For anyone working on software at the scale Mozilla is, this truth will be
recognizable: focus can be a lot more important than financing.

Mozilla has and will continue to invest heavily in projects which have no or
minimal revenue associated with them. Sustainability matters, of course, but
there is no rule that every project or product must be individually
sustainable.

------
melicerte
I'm cross-posting here the comment I added to the mozilla blog:

[quote] Firefox went to live because of the IE dominance in the corporate and
private world. In the same idea, Thunderbird went to live to offer an
alternative to the Exchange/Outlook pair domination (and is still widely used
in the corporate world).

We have a few very good alternative to Exchange outside (Kerio and Zimbra for
instance) but Thunderbird lacks good Card/CalDav support which is a feature
request that Mozilla has completely fail to deliver. And that’s were the real
innovation was (think about it twice, please).
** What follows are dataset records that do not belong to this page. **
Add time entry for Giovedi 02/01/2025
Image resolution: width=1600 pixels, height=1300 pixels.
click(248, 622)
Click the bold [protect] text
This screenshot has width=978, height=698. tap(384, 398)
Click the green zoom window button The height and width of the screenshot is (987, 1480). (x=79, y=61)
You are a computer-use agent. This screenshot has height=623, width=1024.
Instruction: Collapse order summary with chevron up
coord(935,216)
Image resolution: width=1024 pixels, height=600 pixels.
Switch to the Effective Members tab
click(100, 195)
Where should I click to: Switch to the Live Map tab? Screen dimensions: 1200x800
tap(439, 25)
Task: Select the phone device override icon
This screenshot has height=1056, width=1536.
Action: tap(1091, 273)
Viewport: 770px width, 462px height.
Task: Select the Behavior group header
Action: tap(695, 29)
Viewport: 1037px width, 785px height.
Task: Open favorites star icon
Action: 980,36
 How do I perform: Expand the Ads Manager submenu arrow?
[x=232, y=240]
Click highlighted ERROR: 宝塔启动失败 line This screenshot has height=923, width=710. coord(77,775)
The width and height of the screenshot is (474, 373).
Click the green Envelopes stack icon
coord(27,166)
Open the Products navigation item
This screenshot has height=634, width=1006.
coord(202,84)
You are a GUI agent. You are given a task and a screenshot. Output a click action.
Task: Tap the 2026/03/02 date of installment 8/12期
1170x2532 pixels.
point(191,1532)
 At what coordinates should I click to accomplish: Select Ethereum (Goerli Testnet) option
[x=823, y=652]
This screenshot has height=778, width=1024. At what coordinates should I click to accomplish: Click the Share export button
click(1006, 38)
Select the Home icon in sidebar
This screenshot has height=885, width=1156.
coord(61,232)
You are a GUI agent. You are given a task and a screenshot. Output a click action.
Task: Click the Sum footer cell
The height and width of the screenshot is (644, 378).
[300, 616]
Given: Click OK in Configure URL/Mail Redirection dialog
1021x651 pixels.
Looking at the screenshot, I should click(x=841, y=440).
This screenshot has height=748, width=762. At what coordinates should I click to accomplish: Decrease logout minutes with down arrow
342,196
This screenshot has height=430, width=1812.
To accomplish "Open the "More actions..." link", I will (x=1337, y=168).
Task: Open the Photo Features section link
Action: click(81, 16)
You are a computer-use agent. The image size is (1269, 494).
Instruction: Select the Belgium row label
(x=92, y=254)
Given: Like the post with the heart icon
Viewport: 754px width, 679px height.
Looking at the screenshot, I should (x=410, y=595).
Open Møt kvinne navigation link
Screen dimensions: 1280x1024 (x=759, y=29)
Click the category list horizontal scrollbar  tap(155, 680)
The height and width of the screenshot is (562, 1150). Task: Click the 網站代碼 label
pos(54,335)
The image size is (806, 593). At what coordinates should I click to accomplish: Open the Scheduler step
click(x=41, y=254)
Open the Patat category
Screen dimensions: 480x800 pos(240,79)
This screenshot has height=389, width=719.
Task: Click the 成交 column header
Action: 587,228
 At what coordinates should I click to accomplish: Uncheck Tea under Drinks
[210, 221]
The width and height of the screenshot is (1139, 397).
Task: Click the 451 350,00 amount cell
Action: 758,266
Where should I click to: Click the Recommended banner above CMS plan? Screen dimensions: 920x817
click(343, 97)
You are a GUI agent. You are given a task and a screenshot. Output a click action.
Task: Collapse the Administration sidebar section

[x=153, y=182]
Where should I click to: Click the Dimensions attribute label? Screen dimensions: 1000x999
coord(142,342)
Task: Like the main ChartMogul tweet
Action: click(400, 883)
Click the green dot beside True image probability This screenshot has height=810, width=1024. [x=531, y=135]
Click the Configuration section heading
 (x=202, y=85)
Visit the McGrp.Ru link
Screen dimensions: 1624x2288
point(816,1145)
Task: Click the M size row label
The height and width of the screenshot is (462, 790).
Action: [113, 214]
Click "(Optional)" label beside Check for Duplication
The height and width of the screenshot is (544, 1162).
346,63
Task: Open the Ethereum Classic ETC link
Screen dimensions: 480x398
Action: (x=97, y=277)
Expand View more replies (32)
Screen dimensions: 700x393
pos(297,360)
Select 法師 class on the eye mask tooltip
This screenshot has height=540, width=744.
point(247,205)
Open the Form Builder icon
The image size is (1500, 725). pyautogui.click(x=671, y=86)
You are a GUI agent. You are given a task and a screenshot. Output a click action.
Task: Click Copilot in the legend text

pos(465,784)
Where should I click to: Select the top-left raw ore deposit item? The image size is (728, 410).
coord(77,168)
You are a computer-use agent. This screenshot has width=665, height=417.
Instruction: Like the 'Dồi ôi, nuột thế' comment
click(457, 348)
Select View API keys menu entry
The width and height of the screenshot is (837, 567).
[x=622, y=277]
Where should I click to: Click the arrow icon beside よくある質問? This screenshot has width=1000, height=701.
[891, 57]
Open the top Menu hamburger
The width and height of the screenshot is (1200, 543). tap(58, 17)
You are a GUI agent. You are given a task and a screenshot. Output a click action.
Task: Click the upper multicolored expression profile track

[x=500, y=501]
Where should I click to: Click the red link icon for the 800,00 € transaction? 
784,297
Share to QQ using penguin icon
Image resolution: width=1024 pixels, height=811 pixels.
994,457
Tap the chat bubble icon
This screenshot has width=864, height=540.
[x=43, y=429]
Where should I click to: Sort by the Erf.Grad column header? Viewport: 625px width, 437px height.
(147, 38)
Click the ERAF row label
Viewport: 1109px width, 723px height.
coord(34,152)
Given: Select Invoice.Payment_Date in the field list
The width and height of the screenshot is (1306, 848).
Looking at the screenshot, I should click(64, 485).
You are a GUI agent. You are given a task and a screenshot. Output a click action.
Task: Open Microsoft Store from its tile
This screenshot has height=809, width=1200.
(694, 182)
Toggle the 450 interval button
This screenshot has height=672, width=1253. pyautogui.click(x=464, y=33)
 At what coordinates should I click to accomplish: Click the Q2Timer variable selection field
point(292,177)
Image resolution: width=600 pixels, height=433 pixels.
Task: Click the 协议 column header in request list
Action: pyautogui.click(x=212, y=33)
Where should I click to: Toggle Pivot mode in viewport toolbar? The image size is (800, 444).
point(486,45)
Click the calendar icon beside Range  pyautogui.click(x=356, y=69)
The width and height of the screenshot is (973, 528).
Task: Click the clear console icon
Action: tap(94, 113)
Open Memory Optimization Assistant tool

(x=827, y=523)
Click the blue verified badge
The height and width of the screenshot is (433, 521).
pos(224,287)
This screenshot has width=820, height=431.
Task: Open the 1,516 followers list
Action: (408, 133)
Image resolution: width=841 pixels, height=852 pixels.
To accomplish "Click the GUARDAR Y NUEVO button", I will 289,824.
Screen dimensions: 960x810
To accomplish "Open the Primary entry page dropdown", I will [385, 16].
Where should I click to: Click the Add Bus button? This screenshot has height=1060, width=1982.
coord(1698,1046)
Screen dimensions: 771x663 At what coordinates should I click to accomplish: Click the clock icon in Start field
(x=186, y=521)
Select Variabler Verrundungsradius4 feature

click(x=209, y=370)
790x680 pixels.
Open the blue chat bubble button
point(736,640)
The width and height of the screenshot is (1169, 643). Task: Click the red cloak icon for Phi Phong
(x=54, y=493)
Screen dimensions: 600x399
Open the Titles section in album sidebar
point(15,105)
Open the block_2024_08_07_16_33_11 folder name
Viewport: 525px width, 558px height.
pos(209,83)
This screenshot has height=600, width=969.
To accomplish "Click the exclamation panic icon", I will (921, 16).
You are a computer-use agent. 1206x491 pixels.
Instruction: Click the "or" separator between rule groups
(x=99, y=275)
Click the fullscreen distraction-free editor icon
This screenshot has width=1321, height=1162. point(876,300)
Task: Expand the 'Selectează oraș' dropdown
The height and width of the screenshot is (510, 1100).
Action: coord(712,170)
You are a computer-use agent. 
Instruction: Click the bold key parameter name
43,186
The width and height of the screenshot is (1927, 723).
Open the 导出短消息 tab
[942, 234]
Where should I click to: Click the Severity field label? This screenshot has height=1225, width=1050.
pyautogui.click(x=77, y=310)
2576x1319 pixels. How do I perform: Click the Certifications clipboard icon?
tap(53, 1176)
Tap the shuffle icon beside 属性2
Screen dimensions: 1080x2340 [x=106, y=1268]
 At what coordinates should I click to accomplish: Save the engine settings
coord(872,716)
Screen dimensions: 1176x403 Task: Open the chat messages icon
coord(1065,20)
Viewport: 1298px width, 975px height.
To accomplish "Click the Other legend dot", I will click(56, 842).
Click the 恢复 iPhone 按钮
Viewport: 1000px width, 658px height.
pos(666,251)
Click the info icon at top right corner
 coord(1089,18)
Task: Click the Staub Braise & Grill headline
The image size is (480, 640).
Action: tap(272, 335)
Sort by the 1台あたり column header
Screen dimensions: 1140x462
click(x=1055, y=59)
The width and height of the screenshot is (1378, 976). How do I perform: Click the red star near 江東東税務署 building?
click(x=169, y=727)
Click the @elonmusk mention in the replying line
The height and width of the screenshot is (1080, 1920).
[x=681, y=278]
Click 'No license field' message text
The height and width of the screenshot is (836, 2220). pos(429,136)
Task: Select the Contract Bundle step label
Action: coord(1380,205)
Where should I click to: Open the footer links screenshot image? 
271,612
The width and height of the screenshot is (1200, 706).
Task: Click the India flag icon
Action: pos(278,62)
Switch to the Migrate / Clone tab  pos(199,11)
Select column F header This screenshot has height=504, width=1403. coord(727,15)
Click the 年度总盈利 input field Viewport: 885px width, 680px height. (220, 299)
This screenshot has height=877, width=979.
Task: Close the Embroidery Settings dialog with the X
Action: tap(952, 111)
Instead, we are seeing
Thunderbird chat coming in. “Great”. Are you kidding?

Furthermore, I don’t get Mozilla communication ATM. When I hear “What
Thunderbird users have in common is the need for a very stable and secure
email product – first and foremost.”, I just think the guy saying that is
making fun of the users.

Finally, as I said yesterday on Baker’s blog (comments), Mozilla should remove
the Donate link on its website, as long as the long term goals are as unclear
as they are now.

[/quote]

I also think that the decision to stop Thunderbird is based on a falacy:
WebMail does not make e-mail clients obsolete, or even less important.

------
johngalt
What are the good alternatives for a lightweight IMAP email client? Outlook is
pudgy and wants Exchange too badly.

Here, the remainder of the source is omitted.